Natural Selection Examples

Natural Selection

Natural selection is the term that's used to refer to the natural evolution over time of a species in which only the genes that help it adapt and survive are present. This idea was reported by Charles Darwin, the researcher behind many of our modern concepts of evolution.

In natural selection, a population will show genetic traits over many generations that help it remain best suited to its environment. These can be physical, structural traits like a skeleton or musculature that helps it live in that setting, or can even by physiological traits such as the presence of an enzyme in the digestive tract to help it break down the available food sources.

Examples of Natural Selection:

1. Skeletal Adaptations

Giraffes, lizards, and many other known species adapted to their environments through genetic changes to their skeletons. This form of natural selection meant that members of the population who didn't develop and present these skeletal changes died out.

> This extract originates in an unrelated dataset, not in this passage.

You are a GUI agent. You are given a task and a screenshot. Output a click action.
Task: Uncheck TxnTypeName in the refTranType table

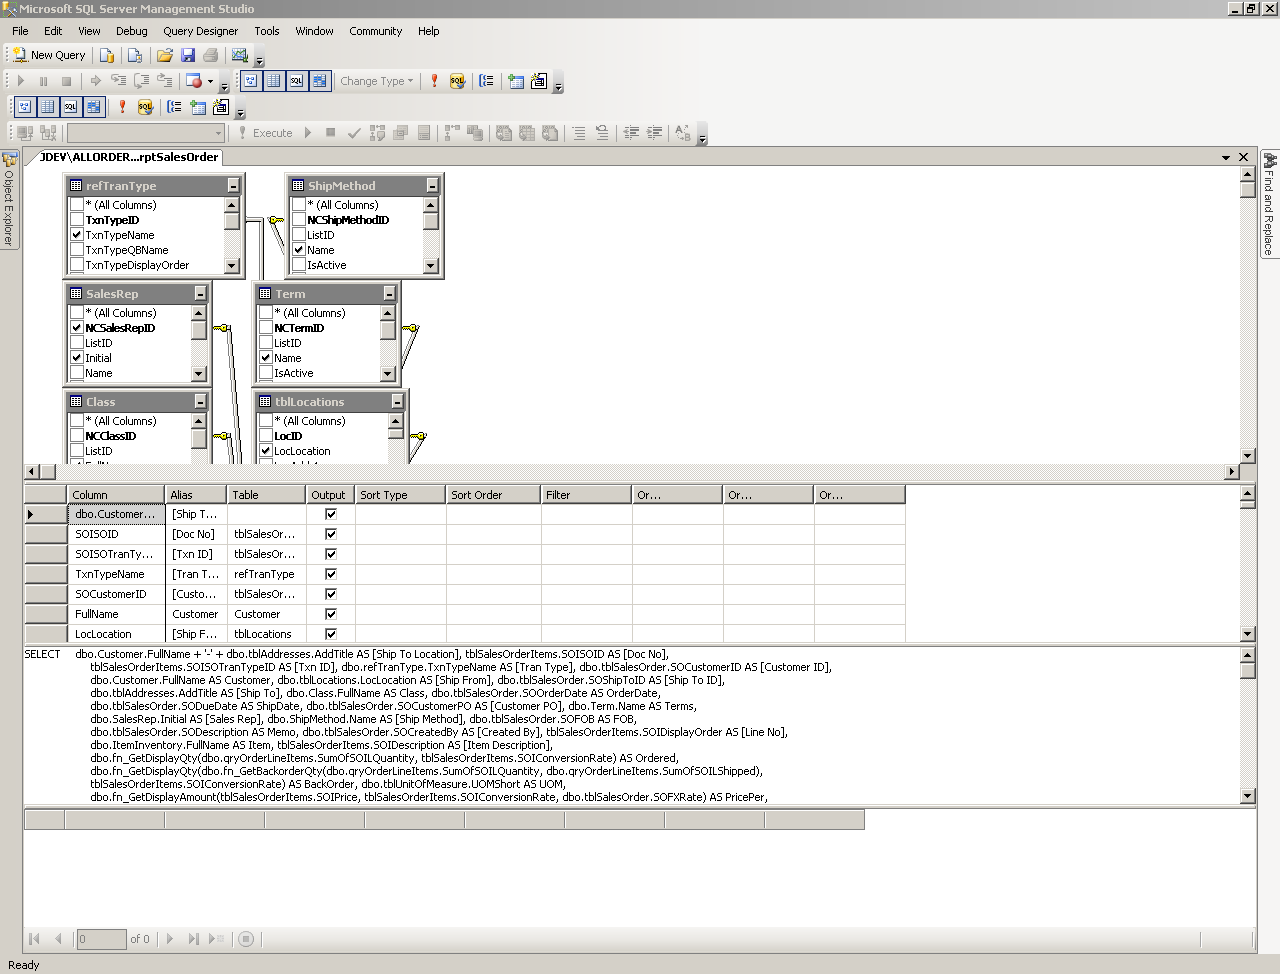[77, 235]
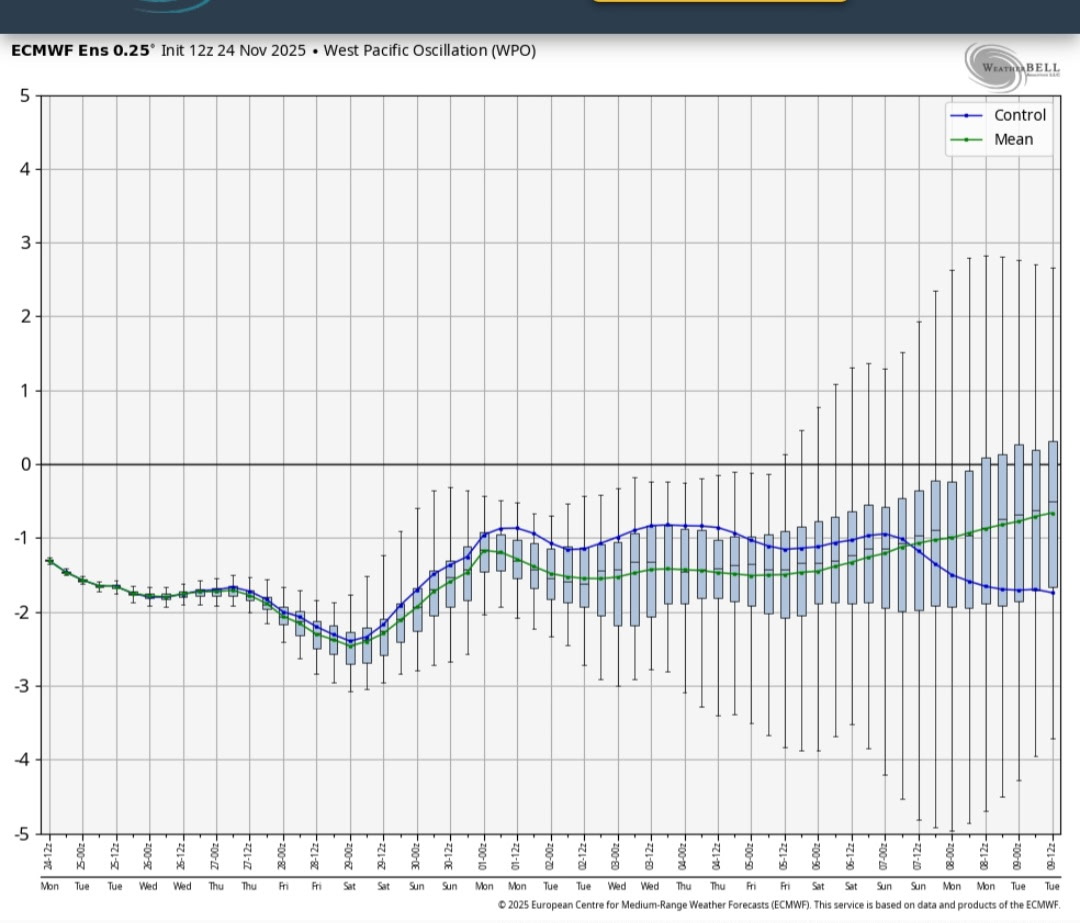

For example, giraffes developed long necks to reach food sources higher up in trees, so members of the giraffe population who didn't develop a long neck died out. At the same time, certain lizards in one region developed longer leg bones to help it climb up during periods of flood and to escape predators in the ground; shorter legged lizards of the same population died out until only the lizards with the long legs survived..

2. Coloration

Many species have been studied who've adapted to their environment through adaptions in coloring. Once the optimal coloration is present, natural selection occurs when members of the species without the adaptive coloring died out more quickly and therefore didn't reproduce as abundantly. Some example include the deer mouse, the peppered moth, and the peacock.

3. Bacteria

Bacteria are a common research subject when studying evolution and adaptation because some colonies of bacteria can produce several generations in one day, letting researchers see a "fast forward" version of evolution and natural selection. Some observed bacteria have included some who've adapted to new food sources that were previously unusable, as bacteria that have adapted to the presence of deadly antibiotics and exhibited traits that let them not only survive, but reproduce to generate offspring that are also resistant to the antibiotic.

4. Physiological

Different species go through changes over time that help them adapt to different environments, and humans are no different. One of the physiological changes that different groups of human beings have made involves the ability to digest cow's milk. In regions where cattle are not raised, the human population is often lactose intolerant, lacking the enzyme to break down the milk. However, in regions where cattle are grown domestically and their milk is used as a chief part of the food supply, those humans as a whole produce the enzyme needed to digest milk.